■ What you should do ■
For the records below, copy exactly the span that begins at the line containing "Viewport: 1950px width, 950px" and stops after the line containing "The image size is (1000, 632).", minus any pictures.

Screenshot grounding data
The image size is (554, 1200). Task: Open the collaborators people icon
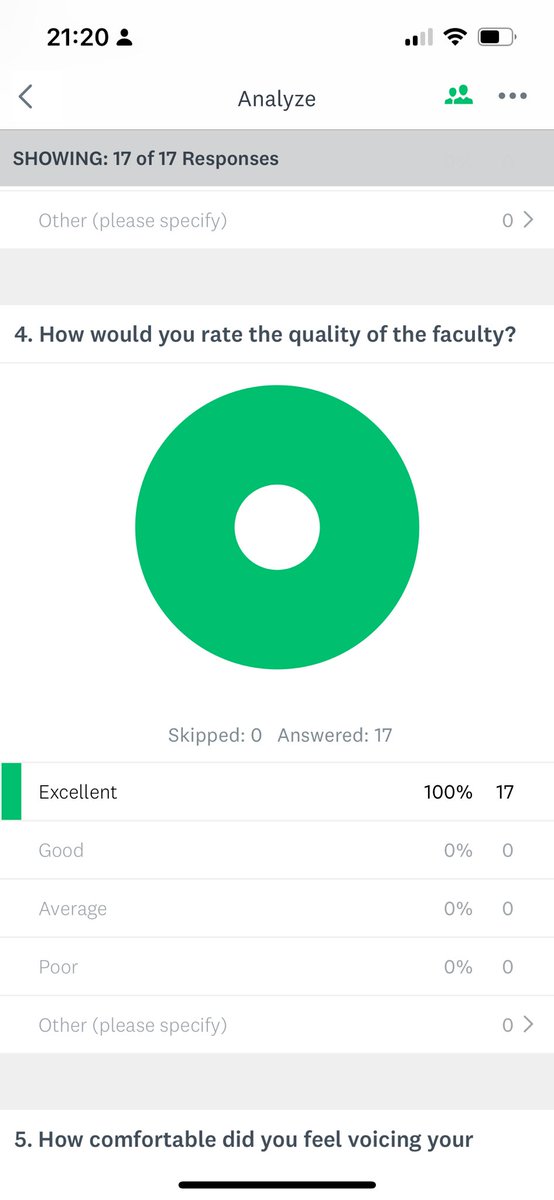coord(459,96)
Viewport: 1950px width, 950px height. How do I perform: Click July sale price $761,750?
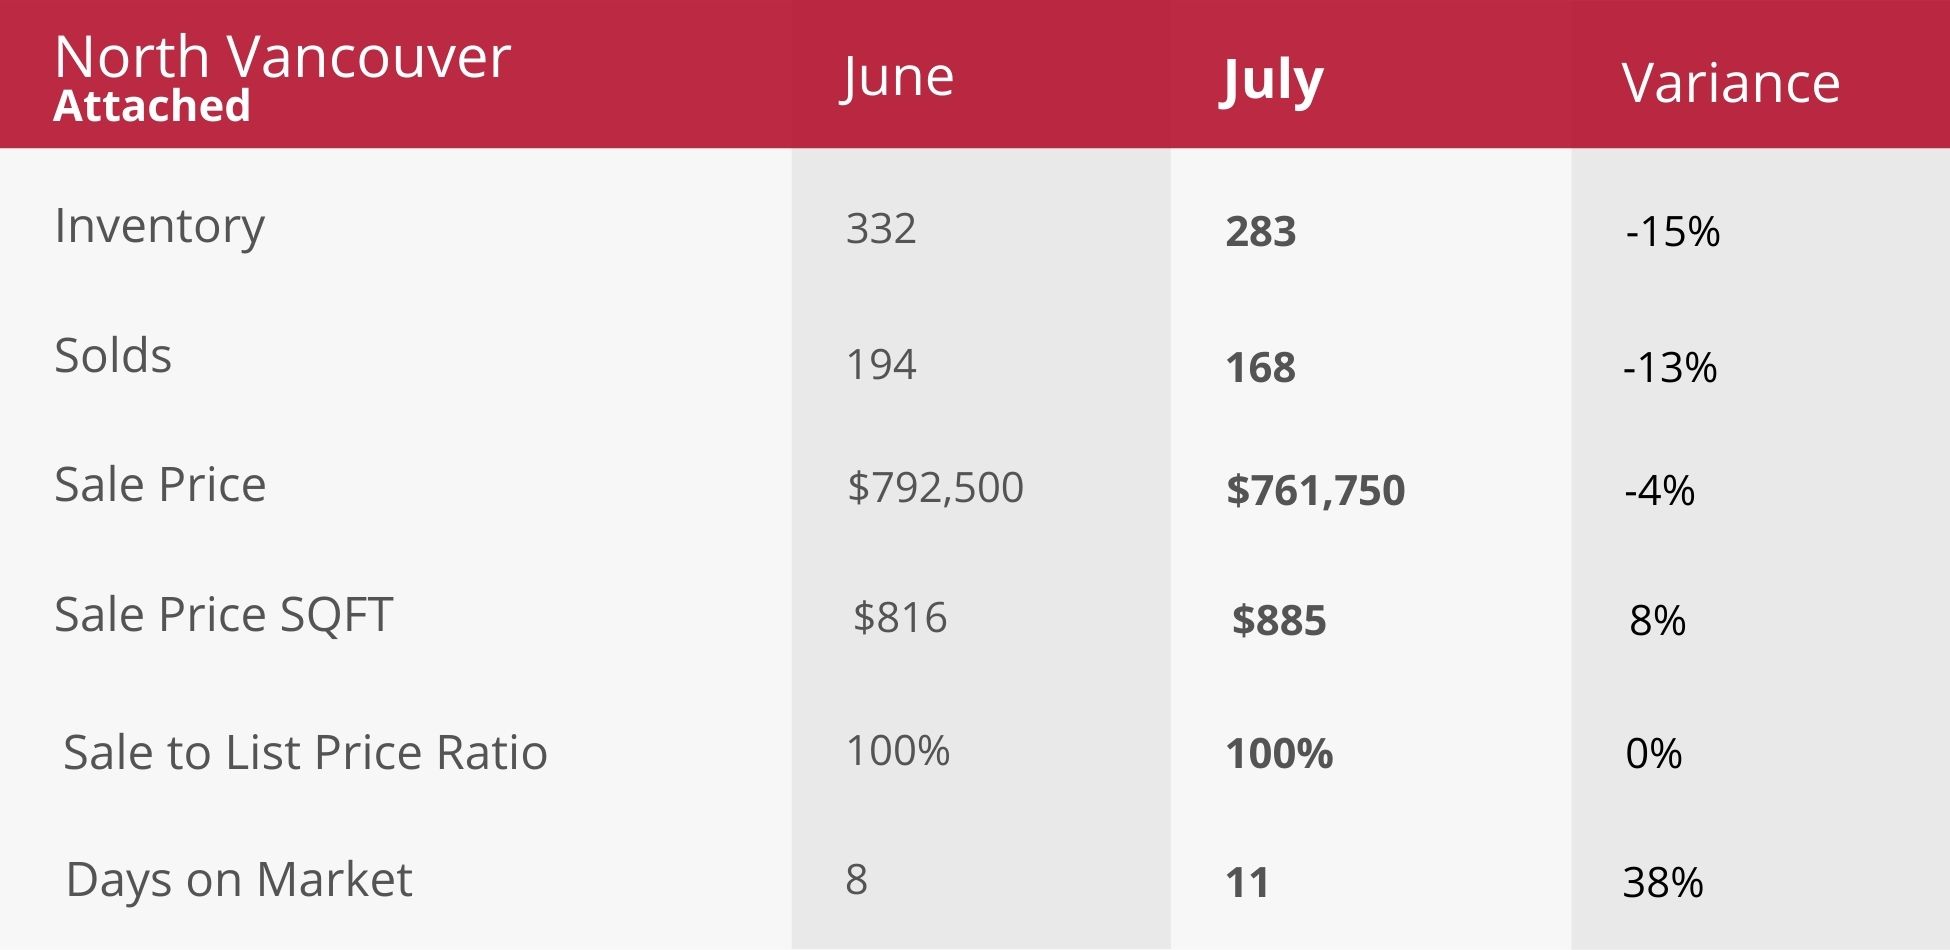(1315, 490)
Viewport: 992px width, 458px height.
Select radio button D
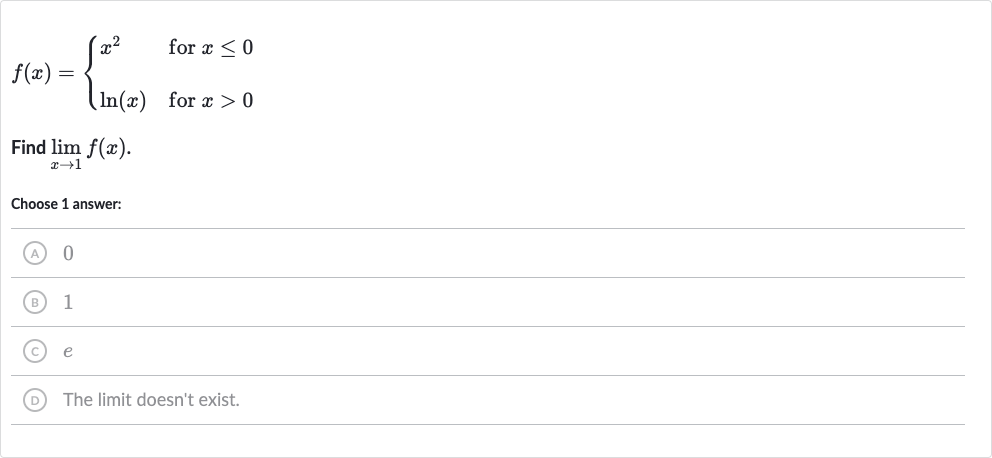point(35,400)
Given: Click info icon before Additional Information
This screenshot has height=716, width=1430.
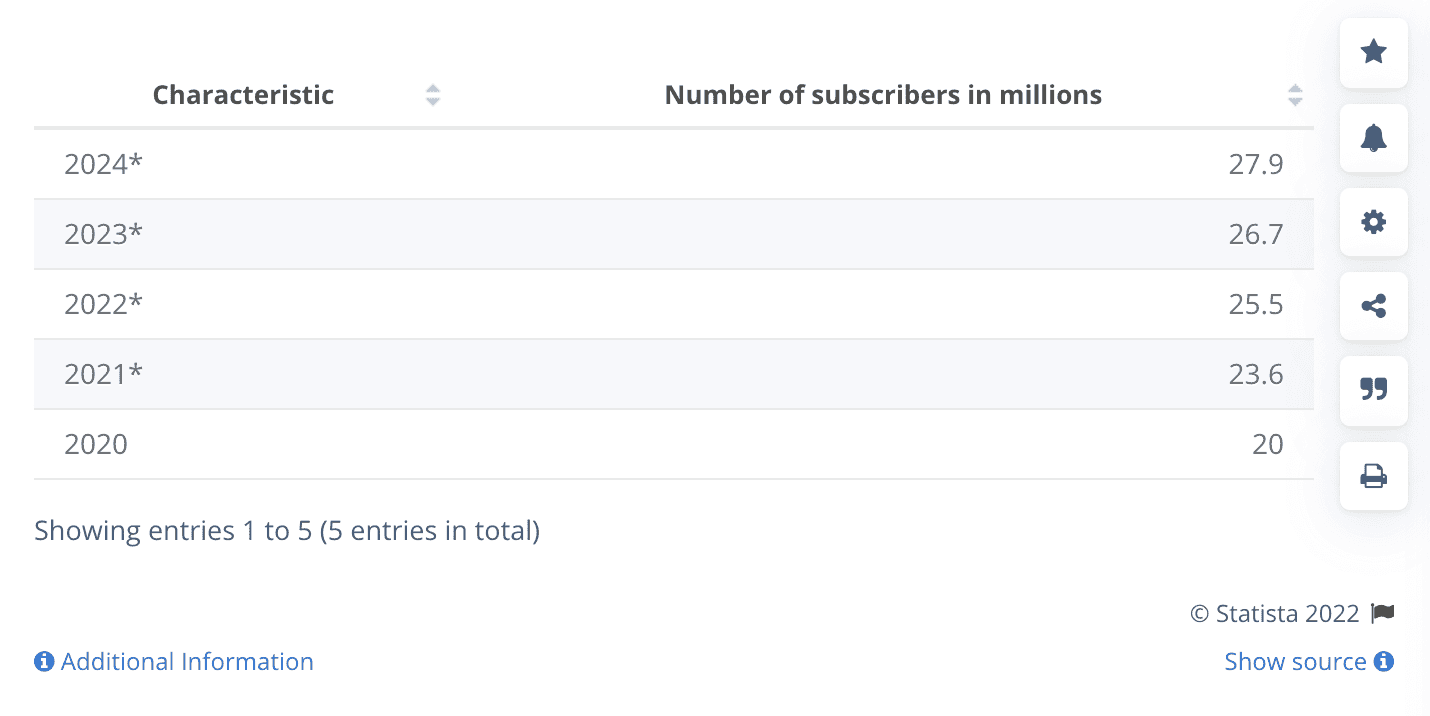Looking at the screenshot, I should click(x=44, y=662).
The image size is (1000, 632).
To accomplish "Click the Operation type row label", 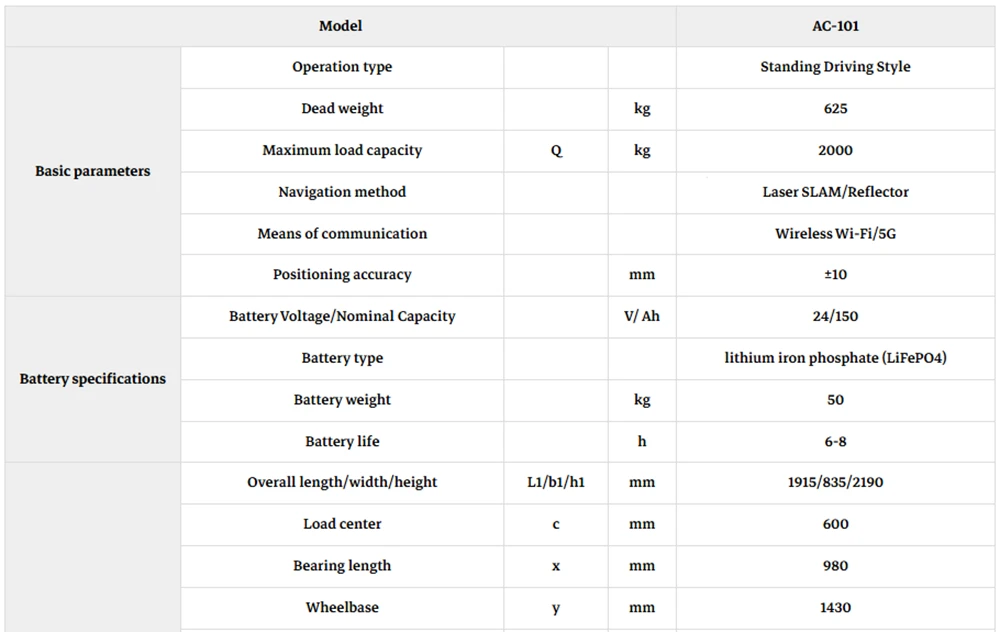I will [x=342, y=67].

■ Task result ■
Viewport: 1950px width, 950px height. How do I perform: Click July sale price $761,750?
(1315, 490)
Viewport: 992px width, 458px height.
Select radio button D
point(35,400)
Given: Click info icon before Additional Information
This screenshot has height=716, width=1430.
Looking at the screenshot, I should click(x=44, y=662).
The image size is (1000, 632).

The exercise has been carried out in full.